É óbvio que este caso, pelo desfecho tão cor – de – rosa para o directamente implicado, não pode deixar indiferente quem sente que a realidade a nível nacional, em matéria de cumprimento da legalidade rodoviária, quando o objecto das acções fiscalizadoras se centra na condução sob o efeito do álcool, não se compadece com o recomendável espírito de tolerância, nem com o apregoada atitude pedagógica, mas, sim, com uma desaforada política de “dinheiro em caixa”, da “facturação”. Pelo que o zeloso cumprimento do dever seja um obstáculo à sensibilidade para se tentar compreender as circunstâncias em que, muitas vezes, os “excessos” acontecem.
Conheço, por exemplo, algumas pessoas, cidadãos anónimos, mas modelares, que ficaram sem a carta de condução, durante algum tempo – com os eventuais transtornos que tal situação acarreta, principalmente quando o veículo é a única ferramenta de trabalho – porque foram apanhados (ninguém, a não ser os abstémios e os enófobos, está livre de ser surpreendido) a conduzir, após circunstanciais contextos de puro convívio gastronómico, ainda que a escassos metros de casa, e a circular a velocidade reduzida, com uma taxa de alcoolemia para além do permitido por lei.

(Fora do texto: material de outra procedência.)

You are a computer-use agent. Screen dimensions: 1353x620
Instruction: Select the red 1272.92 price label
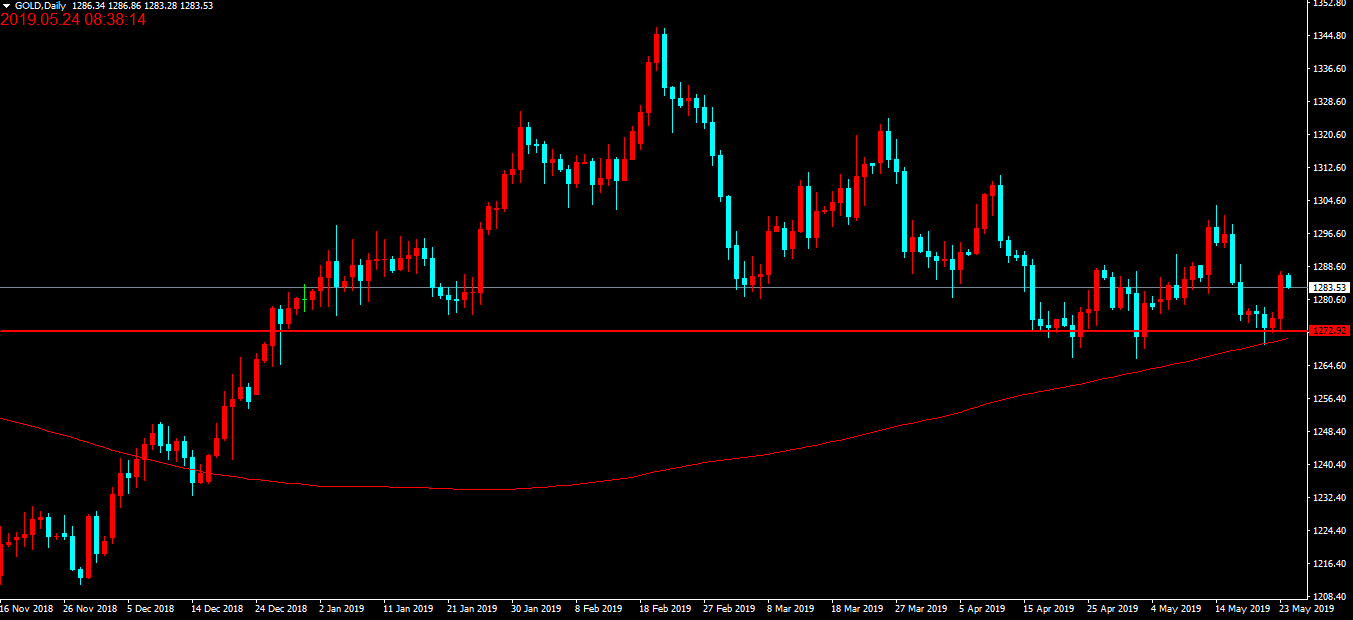1330,330
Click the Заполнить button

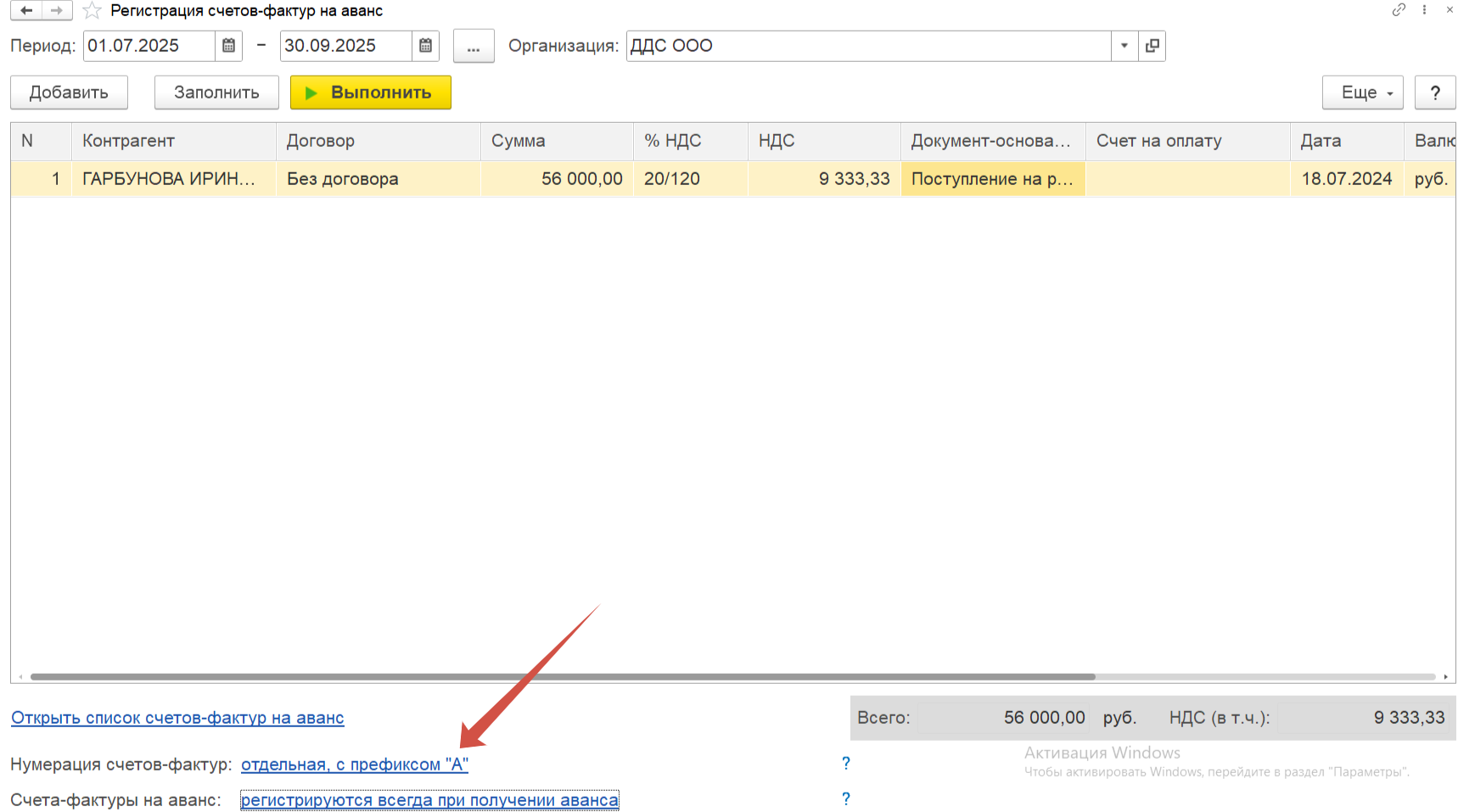click(216, 92)
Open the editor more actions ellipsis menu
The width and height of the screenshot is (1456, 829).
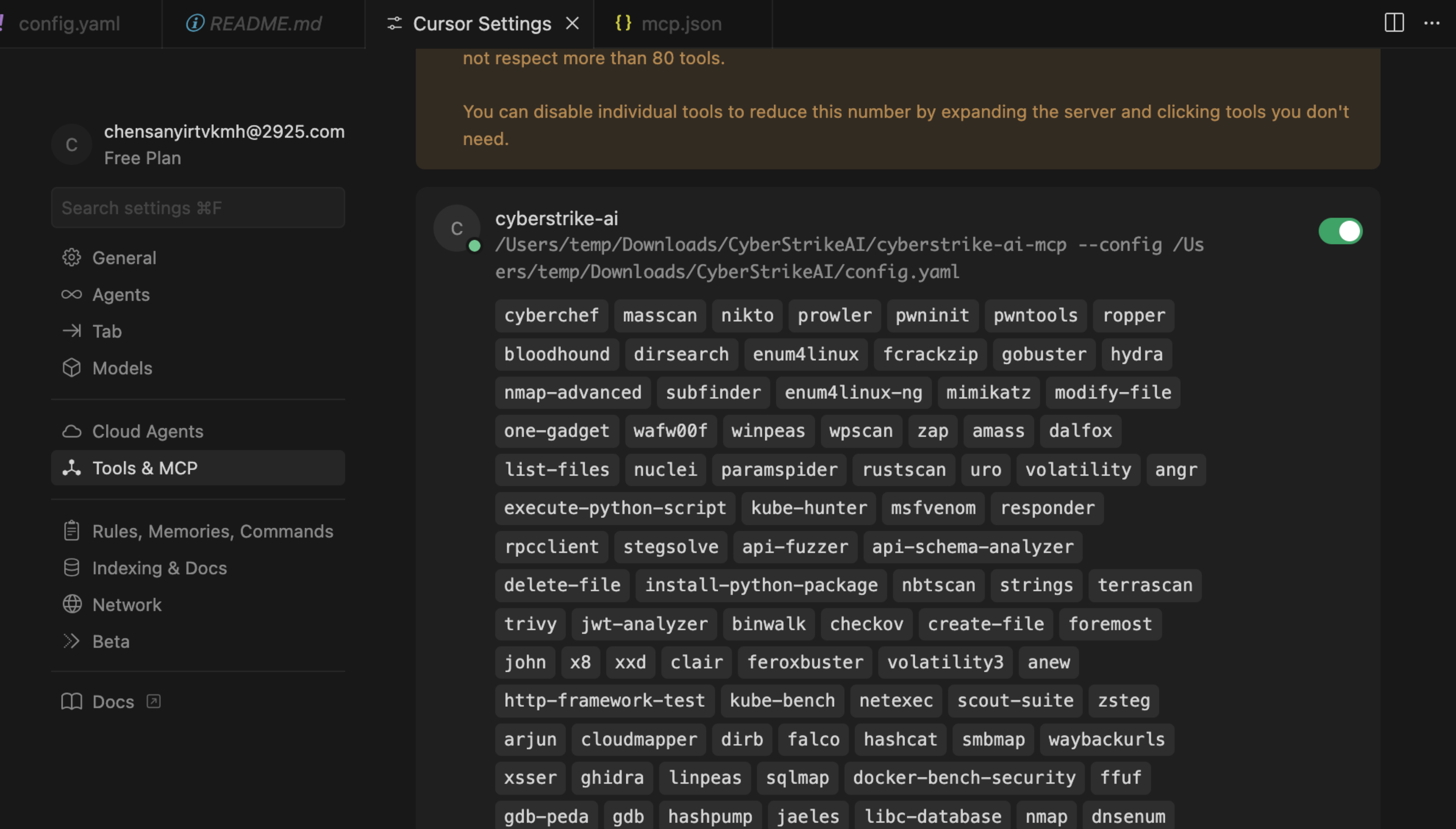1432,24
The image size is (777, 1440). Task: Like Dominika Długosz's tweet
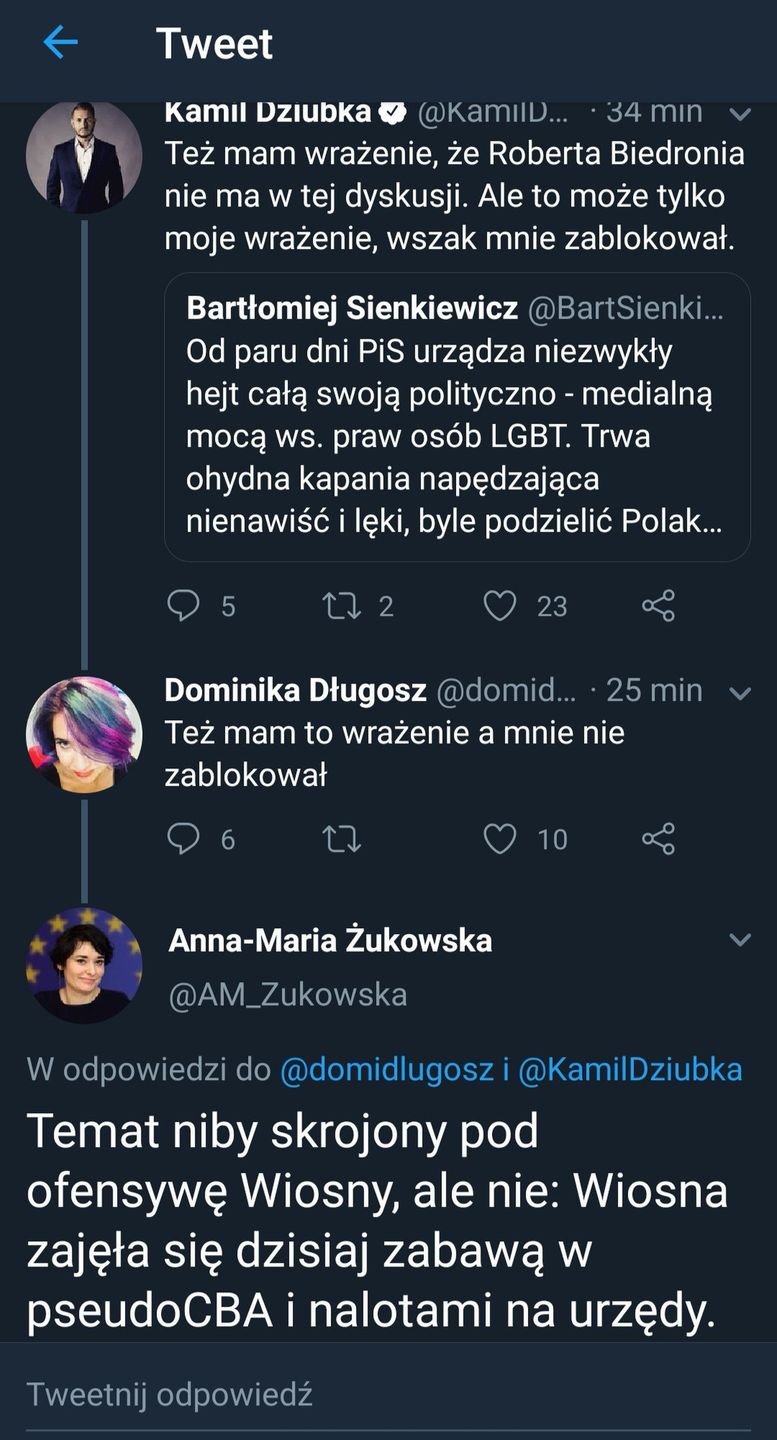[x=502, y=840]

Para estes, por não pertencem ao círculo restrito das figuras públicas, não houve contemplações. Ainda que, por um lado, a quantidade de álcool não tenha sido suficiente para pôr em causa as suas faculdades de discernimento, e, por outro, porque este comportamento automobilístico, de todo desaconselhável, confesso, não tem, dentro das pequenas localidades, qualquer expressão no drama da sinistralidade rodoviária.
Para estes nunca se pôs a hipótese da pesadíssima multa ser substituída pela razoável e humana modalidade do Serviço Comunitário; porque é inegável que o valor da pena pecuniária é desajustado, face aos magros vencimentos da maioria dos prevaricadores. O que os leva, quando confrontados com esta realidade, a recorrer à família ou aos amigos para liquidar a dívida.
São, porventura, os casos dos luisões, quando comparados com outros cujos envolvidos não têm direito à condescendência, nem a uma segunda oportunidade, que me levam a acreditar no Milagre Fayre Anti – Gorduras.